• Your goal: Below are some records; output exactly the lines from the line with "Star the WEEK 3 PAPERCRAFT project" to the line with "Given: Click the community_bridge", both ends kept, and nothing more.

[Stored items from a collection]

──────

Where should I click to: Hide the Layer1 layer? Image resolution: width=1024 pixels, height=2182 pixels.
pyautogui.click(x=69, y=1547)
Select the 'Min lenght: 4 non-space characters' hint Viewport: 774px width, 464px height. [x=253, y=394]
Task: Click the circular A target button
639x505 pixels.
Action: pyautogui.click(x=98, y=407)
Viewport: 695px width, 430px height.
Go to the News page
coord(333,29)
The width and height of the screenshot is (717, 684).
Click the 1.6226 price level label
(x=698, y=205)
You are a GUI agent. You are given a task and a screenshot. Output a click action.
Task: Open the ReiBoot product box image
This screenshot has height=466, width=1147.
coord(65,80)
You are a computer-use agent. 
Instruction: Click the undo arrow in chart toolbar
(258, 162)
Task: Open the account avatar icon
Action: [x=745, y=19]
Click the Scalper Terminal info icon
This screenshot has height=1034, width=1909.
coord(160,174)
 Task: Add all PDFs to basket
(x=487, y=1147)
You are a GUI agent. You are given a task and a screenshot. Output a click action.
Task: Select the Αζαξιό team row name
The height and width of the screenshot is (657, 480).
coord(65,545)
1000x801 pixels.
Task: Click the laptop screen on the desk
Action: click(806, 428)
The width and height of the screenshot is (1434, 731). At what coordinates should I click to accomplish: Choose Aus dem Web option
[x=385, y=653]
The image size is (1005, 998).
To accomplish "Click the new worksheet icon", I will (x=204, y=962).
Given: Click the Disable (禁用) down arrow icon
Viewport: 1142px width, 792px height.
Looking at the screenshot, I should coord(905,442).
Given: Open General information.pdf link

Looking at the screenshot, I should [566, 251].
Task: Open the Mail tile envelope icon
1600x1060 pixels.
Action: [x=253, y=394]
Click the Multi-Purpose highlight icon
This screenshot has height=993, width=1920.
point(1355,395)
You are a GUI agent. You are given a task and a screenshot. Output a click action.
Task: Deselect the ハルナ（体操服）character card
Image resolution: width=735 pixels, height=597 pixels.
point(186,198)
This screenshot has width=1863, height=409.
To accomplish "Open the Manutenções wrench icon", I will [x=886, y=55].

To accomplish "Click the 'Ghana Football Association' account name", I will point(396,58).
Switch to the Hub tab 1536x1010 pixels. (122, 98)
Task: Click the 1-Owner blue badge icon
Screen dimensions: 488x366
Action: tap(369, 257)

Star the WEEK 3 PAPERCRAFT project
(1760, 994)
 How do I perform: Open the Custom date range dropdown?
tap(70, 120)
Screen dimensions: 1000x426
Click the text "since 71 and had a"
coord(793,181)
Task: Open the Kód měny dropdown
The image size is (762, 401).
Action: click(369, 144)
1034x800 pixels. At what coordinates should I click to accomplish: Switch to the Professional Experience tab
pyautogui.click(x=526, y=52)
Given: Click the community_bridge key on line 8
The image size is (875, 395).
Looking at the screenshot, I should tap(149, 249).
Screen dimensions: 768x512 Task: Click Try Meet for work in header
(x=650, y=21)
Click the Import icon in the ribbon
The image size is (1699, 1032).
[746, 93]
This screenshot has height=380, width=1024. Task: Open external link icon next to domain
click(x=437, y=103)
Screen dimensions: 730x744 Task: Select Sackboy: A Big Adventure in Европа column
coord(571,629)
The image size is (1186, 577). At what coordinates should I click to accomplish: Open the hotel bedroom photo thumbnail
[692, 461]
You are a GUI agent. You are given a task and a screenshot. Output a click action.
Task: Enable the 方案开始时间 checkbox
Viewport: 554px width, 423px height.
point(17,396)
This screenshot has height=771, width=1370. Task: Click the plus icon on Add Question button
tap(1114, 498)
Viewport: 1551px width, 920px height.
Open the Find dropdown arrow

──────

• Written solution:
Star the WEEK 3 PAPERCRAFT project
(1760, 994)
 How do I perform: Open the Custom date range dropdown?
tap(70, 120)
Screen dimensions: 1000x426
Click the text "since 71 and had a"
coord(793,181)
Task: Open the Kód měny dropdown
The image size is (762, 401).
Action: click(369, 144)
1034x800 pixels. At what coordinates should I click to accomplish: Switch to the Professional Experience tab
pyautogui.click(x=526, y=52)
Given: Click the community_bridge key on line 8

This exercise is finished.